State and federal law enforcement officials announced the doctors have been indicted on charges of selling prescriptions for cash — one man allegedly dealing out of his Mercedes — in separate schemes that investigators said caused two deaths, attracted pill-hungry customers from as far away as Youngstown, Ohio, and transformed the grounds outside a North Baltimore clinic into an open-air drug market with unruly crowds.

“These are outrageous cases,” Maryland Attorney General Brian E. Frosh said. “We hope they’re outliers. Unfortunately, the evidence in Maryland and around the country [is] there are others like them.”

Americans account for 5 percent of the world population, but consume 98 percent of narcotic painkillers Oxycodone and Hydrocodone, according to the Drug Enforcement Administration.

DEA agents partnered with local police and the attorney general’s office to build the cases against the doctors.

Dr. Kofi Shaw-Taylor, a 67-year-old urologist from Annapolis, was charged with 289 counts of drug offenses, Medicare fraud and conspiracy. In another case, Dr. Hasan Babaturk, a 60-year-old from Bel Air, faces 21 drug charges. Online court records did not list attorneys for the two men.

The two cases are among the first indictments from a new partnership of local police and federal agents working to stem the tide of overdose deaths in Maryland. Opioid deaths nearly tripled in the last decade, climbing from about 630 in 2007 to 1,850 in 2016, state officials said.

“The preliminary numbers for 2017 are just as bad,” said DEA Special Agent Karl Colder, adding that four of five new heroin addicts begin by abusing pills.

The pills themselves can be deadly, too.

A highly addictive narcotic, Oxycodone may be swallowed, snorted and even smoked for a high similar to heroin. Addicts sometimes mix the painkillers with sedatives, a sometimes deadly cocktail.

At least two men who had been prescribed Oxycodone at a Falls Road clinic where Shaw-Taylor worked overdosed and died, investigators wrote in the indictment. At the Westside Medical Group clinic, patients would buy prescriptions for hundreds of dollars in cash, they wrote.

“Westside attracted large and unruly crowds of customers who would loiter outside the business each day,” according to the indictment.

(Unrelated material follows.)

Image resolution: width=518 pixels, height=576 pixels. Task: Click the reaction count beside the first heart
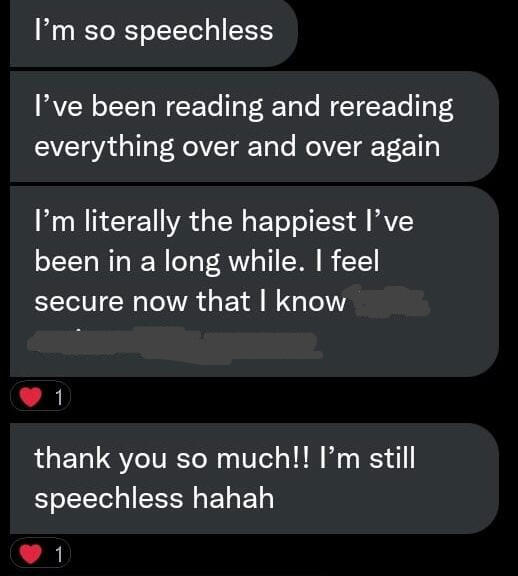(59, 397)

Some people traveled from Western Maryland, the Eastern Shore, Ohio and Leesburg, Va., buying hundreds of prescriptions from the doctor, investigators said.

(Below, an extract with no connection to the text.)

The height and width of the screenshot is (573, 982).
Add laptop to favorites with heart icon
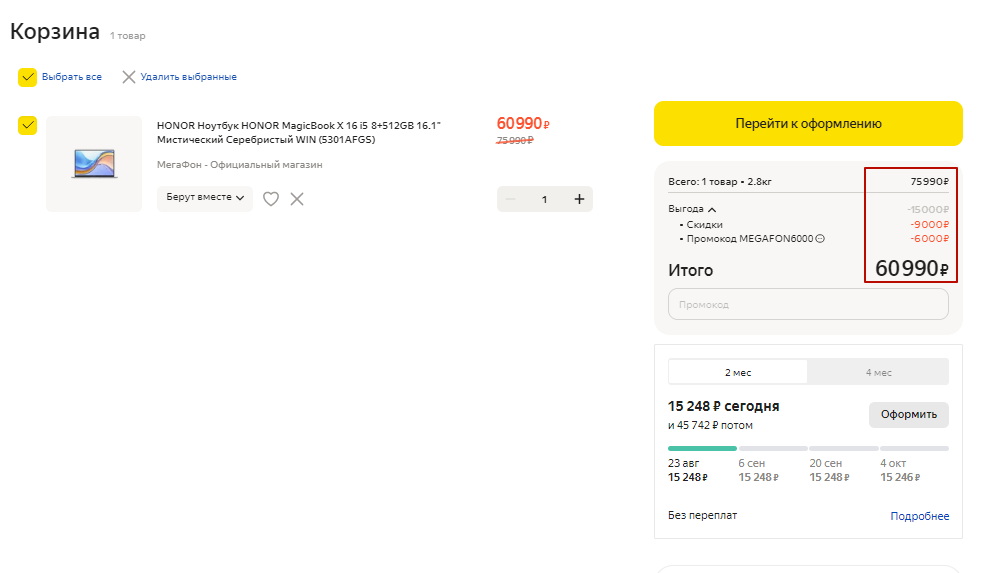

Agents shut down the Falls Road pain clinic in April, and state officials suspended Shaw-Taylor’s medical license in June. He lives in an affluent Annapolis neighborhood, and federal agents said they discovered $80,000 in cash during a raid of his home. He’s also accused of selling prescriptions from Starlife Wellness Center in Glen Burnie.

Since the spring of 2015, about 400 people obtained more than 280,000 doses of Oxycodone with the doctor’s prescriptions, investigators said.

Shaw-Taylor, who was arrested Wednesday, faces a maximum of two life sentences because of the two deaths. He is being held in Anne Arundel County and is scheduled for a December jury trial in Anne Arundel County Circuit Court.

Nine others — nurses, therapists and office workers — are accused of helping him, and also face drug charges.

Babaturk faces 21 drug charges after investigators said he sold prescriptions for Oxycodone, Fentanyl and Xanax, sometimes out of his car in Harford County. He would allegedly attend gatherings like Tupperware parties where guests would pay a cover charge to enter and buy a prescription from him, investigators said. He is in a Baltimore County detention center serving a year-long sentence after pleading guilty in January to a previous drug charge.

The indictments were announced a news conference Thursday in Baltimore. Colder, the DEA agent, offered a warning to any doctors writing fast prescriptions for cash.

“This is a start,” he said, “we’re going to go after anyone who abuses their authority.”

A previous version of this story misidentified Dr. Kofi Shaw-Taylor’s neighborhood in Annapolis. The Sun regrets the error.